It is in the nature of stories about the hospitality industry that they come with a selection of ready-made metaphors. And so it is that the newly introduced tier regulations for the hospitality sector can variously be described as a collapsed soufflé, a split sauce or, perhaps most appropriately, a complete dog’s dinner.
Last weekend, partly to mollify its own rebellious MPs, the government released the evidence used to justify those restrictions: the closure of all pubs and restaurants in tier three areas, and the rule that venues in tier two could only serve alcohol alongside a “substantial meal”, forcing all those pubs with no food offering to close. It was a thin document, referencing the obvious fact that without social distancing, pubs and restaurants are crowded places where virus transmission is likely. It pointed to super-spreader events in South Korean and Japanese bars and clubs. However, it contained nothing on transmission rates in venues using rigorous infection control measures of the sort introduced in the UK since July.
It certainly didn’t mention the one study, by an economist at Warwick University, which did suggest a link between rising infection rates and the government’s “eat out to help out” scheme throughout August. Then again, it’s a peculiar piece of work. It claims only a correlation – not a causal link – between rainy days when fewer people might have been expected to eat out and lower infection rates. It’s also contradicted by a survey from UKHospitality, the industry’s trade body, which reported tiny numbers of infections among restaurant staff and customers.
Flawed though the government evidence may have been, it did give the industry something tangible with which to argue. Social media thrummed with chefs and restaurateurs insisting their businesses were Covid-safe. But those forensic arguments were quickly pushed to the margins when, urged on by journalists looking for a little light relief, the exchanges degenerated into a jolly story about what actually constituted a substantial meal. Cabinet Office minister Michael Gove proposed a scotch egg. Doubtless he thought it was a brilliant choice, establishing his “man of the people” credentials. Or perhaps not. Invention of the scotch egg is claimed by upmarket store Fortnum & Mason as a Georgian grab-and-go food item for aristocrats travelling from London along the Great West Road to their country seats. The perfect choice, then, for a government headed by an old Etonian.
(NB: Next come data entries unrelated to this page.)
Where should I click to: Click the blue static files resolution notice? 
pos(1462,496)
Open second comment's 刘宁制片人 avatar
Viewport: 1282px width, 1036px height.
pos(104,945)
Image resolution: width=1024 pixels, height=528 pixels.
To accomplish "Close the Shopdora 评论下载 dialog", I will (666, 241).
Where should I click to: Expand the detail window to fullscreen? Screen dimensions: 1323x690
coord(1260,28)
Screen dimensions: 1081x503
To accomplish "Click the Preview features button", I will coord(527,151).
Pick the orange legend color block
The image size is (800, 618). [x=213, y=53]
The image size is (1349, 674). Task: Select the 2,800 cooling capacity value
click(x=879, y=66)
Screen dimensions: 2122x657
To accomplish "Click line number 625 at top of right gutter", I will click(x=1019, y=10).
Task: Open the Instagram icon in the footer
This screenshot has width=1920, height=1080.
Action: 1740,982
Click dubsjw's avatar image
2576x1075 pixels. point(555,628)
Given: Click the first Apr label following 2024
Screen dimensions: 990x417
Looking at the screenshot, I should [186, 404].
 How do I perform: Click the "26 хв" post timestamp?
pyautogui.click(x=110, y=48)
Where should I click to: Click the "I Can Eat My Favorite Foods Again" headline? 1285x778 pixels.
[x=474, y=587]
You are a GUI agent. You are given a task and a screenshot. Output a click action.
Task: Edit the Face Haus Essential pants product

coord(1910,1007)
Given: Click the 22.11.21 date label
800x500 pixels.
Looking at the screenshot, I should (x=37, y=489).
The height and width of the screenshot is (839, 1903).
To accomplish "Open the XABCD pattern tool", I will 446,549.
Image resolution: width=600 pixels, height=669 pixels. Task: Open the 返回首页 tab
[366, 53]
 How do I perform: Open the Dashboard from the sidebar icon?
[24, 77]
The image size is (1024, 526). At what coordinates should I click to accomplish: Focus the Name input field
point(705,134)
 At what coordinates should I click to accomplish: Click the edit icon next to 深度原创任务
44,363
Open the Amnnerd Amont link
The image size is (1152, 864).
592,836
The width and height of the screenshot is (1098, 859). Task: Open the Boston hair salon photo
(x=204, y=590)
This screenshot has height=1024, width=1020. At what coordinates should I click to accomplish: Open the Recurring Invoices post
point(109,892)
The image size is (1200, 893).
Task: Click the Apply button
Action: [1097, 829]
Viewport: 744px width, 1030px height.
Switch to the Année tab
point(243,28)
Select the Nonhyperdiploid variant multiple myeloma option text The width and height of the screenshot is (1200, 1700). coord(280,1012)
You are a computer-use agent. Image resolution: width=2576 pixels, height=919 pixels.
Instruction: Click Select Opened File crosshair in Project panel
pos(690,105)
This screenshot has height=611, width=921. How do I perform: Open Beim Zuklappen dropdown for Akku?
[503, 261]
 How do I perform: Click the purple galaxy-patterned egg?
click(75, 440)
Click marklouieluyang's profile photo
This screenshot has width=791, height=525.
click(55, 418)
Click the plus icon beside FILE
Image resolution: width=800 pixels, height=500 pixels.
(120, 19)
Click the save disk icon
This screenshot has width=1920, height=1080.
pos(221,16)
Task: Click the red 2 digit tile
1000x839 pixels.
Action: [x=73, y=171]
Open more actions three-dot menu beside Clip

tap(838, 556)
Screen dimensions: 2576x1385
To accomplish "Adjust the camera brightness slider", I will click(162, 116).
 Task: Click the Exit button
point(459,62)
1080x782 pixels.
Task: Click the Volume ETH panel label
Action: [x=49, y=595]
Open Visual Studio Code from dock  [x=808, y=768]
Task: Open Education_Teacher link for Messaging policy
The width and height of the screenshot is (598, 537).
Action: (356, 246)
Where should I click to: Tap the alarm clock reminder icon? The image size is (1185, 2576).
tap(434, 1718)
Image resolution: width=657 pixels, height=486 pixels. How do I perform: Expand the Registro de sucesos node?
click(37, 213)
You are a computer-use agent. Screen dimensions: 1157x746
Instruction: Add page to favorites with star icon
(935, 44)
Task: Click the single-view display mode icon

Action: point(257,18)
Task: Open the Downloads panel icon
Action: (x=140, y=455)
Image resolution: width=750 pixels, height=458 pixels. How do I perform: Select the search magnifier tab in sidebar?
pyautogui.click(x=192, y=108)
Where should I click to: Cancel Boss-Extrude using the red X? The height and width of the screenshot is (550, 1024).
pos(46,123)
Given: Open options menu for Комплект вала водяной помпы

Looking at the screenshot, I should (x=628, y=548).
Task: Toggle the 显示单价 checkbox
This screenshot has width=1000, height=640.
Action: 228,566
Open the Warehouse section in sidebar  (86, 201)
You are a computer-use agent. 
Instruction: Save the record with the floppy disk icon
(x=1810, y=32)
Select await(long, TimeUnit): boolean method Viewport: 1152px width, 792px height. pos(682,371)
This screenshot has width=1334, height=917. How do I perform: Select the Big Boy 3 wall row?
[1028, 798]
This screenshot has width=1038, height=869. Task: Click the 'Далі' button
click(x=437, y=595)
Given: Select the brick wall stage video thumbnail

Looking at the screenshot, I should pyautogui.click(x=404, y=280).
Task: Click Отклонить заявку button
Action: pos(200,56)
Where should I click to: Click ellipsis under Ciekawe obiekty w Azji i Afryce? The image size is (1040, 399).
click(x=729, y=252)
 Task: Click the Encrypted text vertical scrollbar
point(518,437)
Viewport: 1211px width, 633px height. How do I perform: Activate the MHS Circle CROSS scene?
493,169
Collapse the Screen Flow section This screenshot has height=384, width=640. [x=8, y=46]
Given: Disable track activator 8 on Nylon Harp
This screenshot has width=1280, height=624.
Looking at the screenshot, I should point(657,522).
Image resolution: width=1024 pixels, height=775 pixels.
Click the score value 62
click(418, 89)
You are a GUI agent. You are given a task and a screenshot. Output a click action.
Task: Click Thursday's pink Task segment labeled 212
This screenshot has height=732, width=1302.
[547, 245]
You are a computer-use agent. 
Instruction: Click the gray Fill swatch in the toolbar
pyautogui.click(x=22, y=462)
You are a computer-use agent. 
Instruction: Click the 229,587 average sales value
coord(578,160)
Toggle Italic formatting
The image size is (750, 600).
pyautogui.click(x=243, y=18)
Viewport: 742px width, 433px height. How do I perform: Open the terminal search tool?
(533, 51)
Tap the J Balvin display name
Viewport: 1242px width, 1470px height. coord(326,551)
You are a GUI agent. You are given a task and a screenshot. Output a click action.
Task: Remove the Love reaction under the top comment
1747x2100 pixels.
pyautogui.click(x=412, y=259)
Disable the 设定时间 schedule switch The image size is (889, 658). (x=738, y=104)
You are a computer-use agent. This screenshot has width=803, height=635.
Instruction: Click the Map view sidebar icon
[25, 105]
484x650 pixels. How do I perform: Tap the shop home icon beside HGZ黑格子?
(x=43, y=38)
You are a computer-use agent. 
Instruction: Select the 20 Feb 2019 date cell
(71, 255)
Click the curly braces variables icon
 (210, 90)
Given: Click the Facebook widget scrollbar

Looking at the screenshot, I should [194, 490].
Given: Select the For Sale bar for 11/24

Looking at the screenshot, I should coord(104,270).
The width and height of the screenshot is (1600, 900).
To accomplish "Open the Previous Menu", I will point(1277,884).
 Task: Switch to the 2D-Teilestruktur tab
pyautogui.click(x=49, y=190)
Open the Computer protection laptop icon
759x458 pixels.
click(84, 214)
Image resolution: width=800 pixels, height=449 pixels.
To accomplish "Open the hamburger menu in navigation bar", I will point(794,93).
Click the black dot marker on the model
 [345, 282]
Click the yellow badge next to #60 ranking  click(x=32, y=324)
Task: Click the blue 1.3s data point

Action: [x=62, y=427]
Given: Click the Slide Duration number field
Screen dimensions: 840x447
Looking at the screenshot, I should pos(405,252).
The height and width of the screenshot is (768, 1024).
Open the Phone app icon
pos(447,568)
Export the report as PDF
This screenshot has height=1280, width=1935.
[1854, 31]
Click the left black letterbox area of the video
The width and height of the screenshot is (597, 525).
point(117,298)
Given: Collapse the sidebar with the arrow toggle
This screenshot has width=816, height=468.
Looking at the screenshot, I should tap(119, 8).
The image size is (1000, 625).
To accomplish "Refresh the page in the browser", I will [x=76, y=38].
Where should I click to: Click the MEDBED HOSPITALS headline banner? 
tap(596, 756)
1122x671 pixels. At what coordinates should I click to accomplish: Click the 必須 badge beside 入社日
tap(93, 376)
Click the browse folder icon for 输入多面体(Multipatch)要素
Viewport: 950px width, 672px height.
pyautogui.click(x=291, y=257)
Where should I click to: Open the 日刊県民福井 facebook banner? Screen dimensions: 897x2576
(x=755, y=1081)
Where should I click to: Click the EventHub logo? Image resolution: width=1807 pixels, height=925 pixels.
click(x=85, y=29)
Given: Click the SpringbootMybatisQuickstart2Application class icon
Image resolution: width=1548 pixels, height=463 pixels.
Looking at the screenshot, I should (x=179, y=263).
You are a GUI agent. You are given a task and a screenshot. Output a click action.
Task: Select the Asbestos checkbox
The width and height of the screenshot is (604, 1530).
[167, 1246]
“It was annoying,” says chef Tom Kerridge, who owns a number of pubs and has recently fronted a BBC documentary series about the challenges faced by the sector during the pandemic. “You had Michael Gove laughing and joking about it, which showed a complete lack of respect for an industry that employs three million people. It’s not a laughing matter.” Kerridge describes the government’s late offer of £1,000 for each of those pubs that cannot open at all as “embarrassing and condescending”.
The new rules have also shone a light on just how class-riven our approach to the business of eating and drinking outside the home continues to be. In effect, they said that if you were sufficiently bourgeois enough to want to eat something, you could get as bladdered as you fancied. But if you were some oik who merely wanted to go to the pub for a pint, you could forget about it. As Kerridge puts it: “The people who make these rules live in nice houses with big gardens. Wet-led pubs [with no food offering] are the only space many people have to get out of cramped accommodation.”
Intriguingly, early last week the phrase “substantial meal” was quietly dropped from the guidance, after it transpired it was defined by legal precedent. According to Law Gazette, judges in a 1965 case found that accompanying sandwiches were substantial enough to permit two men to carry on boozing in a hotel under a “supper time extension”. The phrase has thus been replaced with “a table meal”, meaning a “meal eaten by a person at a table”. But not, apparently if that table is in a pub and you only have a pint. But in a theatre, where the nice people that you can trust go, it’s absolutely fine.
The hospitality industry did welcome the introduction of an extra hour to the curfew in which to eat up after last service at 10pm, but otherwise the mood was one of bitterness. “The rules feel arbitrary and unfair,” one leading restaurateur said to me, “particularly when so many businesses are struggling to survive.” The restrictions also demand that people only eat with members of their own household. “If you are fighting for survival and think the rules are unfair are you going to abide by them or are you going to squint at them and conclude it’s not your job to police it?”
It’s a fair question. Policing of Covid-19 regulations has to be by consent. And yet these rules covering the hospitality sector have been so poorly written that such consent has been tested. We have been treated to the bizarre spectacle of police officers wandering around pubs inspecting what’s being served, and reaching a judgment as to whether a piece of pizza, a pastie or, yes, a scotch egg, counts as dinner or not, like they’re your mum. It’s confusing to diners, it’s a waste of police time and most of all it’s grossly unfair to a hospitality sector which has rolled with every punch this pandemic has thrown at it.